======== Record extracts ========

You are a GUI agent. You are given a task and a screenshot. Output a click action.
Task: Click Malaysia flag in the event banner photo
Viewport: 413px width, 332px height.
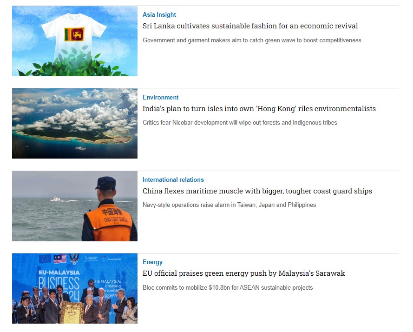coord(60,259)
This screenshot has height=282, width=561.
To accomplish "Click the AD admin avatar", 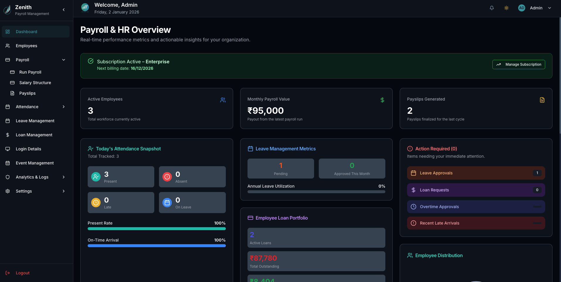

========

--- What to produce ---
Look through the listing above and copy each line where the string "screenshot" occurs.

--- Reply ---
You are a GUI agent. You are given a task and a screenshot. Output a click action.
This screenshot has height=282, width=561.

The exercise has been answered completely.